To understand why some sheep fail to respond adequately to vaccination against footrot, we studied the systemic adaptive and innate immune responses; we found that they were unlikely to be responsible for therapeutic vaccination non-response.

Bhardwaj, V., Dhungyel, O., De Silva, K. and Whittington, R. J. (2014) Investigation of immunity in sheep following footrot infection and vaccination. Vaccine, 32, 6979-6985. 10.1016/j.vaccine.2014.10.031

Summary: Ovine footrot is a major disease affecting sheep welfare and production. The anaerobic Gram-negative bacterium Dichelobacter nodosus is the essential transmitting agent. Monovalent or bivalent vaccines induce high levels of D. nodosus antibodies and are the basis of several successful footrot treatment, control and eradication programs. Due to the rapid rate of disease transmission within a flock, the presence of therapeutic vaccination non-responders has major implications for a control program. The aim of this study was to assess the immunological basis of a therapeutic vaccination non-response. Sheep (n = 120) were infected with D. nodosus in an artificial pen challenge. Once disease had established, animals were vaccinated with a serogroup specific D. nodosus fimbrial vaccine. Based on the response to therapeutic vaccination, animals were allocated into one of three groups: (i) TVNR where disease persisted despite vaccination (ii) non-diseased, where disease never established and (iii) TVR, where disease was established but resolved with vaccination. Factors related to both the innate and adaptive immune pathways were assessed.
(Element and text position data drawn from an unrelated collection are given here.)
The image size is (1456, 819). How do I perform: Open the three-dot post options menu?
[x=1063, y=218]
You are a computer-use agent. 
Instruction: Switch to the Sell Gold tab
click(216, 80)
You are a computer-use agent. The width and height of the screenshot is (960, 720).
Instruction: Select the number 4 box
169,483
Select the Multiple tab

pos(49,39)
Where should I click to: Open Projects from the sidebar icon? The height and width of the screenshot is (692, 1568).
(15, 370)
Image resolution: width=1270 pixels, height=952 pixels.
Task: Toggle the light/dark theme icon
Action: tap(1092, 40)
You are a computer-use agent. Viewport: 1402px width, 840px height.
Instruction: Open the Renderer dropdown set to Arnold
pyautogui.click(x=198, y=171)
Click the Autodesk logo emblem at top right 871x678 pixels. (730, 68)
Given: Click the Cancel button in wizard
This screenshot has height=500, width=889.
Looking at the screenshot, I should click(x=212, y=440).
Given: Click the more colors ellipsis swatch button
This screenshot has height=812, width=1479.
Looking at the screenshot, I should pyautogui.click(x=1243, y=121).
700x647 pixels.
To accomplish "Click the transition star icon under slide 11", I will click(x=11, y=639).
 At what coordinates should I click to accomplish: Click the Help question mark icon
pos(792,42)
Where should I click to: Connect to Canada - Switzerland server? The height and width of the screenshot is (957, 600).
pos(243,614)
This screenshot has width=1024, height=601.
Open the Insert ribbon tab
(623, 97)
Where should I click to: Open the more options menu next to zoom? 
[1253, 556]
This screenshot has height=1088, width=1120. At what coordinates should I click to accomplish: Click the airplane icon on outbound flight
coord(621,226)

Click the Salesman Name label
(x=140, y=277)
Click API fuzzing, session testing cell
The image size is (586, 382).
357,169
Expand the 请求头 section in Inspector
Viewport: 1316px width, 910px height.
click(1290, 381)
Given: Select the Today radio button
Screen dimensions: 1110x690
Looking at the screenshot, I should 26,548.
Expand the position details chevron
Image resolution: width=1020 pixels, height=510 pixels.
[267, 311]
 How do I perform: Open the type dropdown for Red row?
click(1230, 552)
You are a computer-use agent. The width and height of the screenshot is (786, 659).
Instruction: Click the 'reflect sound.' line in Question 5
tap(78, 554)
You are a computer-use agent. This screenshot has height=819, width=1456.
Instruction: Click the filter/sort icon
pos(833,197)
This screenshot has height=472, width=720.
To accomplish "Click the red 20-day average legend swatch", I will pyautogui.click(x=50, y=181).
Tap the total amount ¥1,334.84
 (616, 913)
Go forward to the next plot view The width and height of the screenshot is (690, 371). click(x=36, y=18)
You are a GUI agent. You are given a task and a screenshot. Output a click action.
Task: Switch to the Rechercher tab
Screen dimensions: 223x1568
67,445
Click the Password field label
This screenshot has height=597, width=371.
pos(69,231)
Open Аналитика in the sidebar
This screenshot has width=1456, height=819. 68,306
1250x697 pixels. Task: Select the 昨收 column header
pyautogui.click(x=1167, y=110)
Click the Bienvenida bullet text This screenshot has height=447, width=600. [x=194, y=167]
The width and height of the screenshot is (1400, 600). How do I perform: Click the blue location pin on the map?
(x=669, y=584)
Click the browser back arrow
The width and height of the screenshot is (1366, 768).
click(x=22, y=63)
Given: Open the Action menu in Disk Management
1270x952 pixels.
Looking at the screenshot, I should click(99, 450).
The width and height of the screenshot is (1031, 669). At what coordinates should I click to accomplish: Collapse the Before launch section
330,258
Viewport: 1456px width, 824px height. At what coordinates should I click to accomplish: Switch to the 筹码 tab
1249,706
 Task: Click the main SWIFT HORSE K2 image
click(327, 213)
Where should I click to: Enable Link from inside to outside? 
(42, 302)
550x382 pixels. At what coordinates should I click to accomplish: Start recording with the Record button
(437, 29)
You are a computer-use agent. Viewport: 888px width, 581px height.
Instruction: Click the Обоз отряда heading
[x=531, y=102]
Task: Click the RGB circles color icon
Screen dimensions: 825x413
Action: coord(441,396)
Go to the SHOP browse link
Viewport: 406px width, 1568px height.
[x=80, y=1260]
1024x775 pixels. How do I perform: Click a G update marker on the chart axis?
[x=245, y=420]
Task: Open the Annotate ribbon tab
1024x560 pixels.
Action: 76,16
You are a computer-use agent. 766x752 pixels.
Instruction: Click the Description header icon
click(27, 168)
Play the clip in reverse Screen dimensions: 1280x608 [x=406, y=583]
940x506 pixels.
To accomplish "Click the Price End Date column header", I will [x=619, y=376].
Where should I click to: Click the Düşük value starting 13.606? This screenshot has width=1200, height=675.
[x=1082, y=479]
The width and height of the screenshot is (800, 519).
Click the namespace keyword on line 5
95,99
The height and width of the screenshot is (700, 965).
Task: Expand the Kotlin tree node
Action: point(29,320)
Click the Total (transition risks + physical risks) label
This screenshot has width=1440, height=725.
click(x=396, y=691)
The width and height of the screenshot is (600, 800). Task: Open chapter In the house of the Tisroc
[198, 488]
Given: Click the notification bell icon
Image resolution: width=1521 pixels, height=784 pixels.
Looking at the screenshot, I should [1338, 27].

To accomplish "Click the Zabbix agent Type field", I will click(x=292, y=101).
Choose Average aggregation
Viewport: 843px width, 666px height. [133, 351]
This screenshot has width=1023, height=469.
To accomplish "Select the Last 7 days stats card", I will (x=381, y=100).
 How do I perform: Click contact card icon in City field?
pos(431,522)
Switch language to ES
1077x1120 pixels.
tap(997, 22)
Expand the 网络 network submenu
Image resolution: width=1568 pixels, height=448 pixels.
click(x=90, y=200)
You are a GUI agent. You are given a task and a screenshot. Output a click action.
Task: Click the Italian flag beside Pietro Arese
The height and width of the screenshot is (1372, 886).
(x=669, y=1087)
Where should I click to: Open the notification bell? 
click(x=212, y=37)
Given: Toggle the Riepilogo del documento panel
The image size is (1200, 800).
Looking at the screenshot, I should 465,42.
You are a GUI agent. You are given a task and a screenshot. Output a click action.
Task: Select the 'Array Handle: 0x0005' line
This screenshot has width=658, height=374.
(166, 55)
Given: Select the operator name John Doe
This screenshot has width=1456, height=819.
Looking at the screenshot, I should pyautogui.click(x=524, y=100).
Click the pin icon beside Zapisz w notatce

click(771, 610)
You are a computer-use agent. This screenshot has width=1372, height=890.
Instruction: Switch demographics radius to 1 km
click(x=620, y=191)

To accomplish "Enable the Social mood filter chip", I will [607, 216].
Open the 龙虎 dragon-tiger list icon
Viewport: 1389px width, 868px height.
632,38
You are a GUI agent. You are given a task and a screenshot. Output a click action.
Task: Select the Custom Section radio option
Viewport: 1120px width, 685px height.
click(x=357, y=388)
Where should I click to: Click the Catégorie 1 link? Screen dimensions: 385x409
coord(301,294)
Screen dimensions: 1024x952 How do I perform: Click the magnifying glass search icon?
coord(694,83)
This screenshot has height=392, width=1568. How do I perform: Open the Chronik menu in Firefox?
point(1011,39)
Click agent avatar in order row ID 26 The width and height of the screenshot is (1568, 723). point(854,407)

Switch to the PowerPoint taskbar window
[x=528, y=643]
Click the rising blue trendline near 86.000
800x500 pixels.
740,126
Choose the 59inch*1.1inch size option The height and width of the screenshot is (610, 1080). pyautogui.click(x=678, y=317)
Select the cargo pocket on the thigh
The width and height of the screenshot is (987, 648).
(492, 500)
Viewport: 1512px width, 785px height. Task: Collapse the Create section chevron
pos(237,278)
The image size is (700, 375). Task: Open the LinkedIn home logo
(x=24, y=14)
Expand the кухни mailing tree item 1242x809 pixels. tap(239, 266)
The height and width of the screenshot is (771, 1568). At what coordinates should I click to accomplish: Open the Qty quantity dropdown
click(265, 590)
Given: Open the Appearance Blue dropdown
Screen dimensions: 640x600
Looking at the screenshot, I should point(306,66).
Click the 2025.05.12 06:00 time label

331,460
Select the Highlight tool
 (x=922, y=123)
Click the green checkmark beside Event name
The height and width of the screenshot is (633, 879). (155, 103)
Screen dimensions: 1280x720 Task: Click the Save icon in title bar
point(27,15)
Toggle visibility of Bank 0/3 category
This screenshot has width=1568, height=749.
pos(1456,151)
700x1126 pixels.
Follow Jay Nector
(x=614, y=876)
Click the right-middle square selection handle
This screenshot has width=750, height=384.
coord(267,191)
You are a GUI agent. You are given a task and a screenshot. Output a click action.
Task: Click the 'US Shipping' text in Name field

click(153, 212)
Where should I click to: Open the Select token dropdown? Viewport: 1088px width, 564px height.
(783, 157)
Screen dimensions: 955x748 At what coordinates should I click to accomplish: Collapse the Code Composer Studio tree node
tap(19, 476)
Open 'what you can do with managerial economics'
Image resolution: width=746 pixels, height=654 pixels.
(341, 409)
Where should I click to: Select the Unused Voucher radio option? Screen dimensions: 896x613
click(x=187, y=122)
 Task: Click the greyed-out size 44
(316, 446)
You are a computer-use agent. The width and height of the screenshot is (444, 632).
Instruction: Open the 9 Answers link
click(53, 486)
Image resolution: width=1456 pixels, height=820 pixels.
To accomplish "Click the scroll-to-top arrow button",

These included antigen-specific serum antibodies, interferon-gamma, interleukin-10, proliferation of lymphocyte subsets and phagocytic activity of leukocytes. There was no significant difference between the three groups of sheep for any of these parameters. All three groups of sheep produced antibody in excess of a previously published minimum antibody titre required for protection. Opsonising activity in sera from the three groups of sheep was also not significantly different and phagocytic cells from sheep from all three groups were able to destroy D. nodosus intracellularly. These findings show that the measured systemic adaptive and innate immune responses were unlikely to be the cause of a therapeutic vaccination non-response. They also show that the accepted minimum protective titre may be incorrect and may need further examination.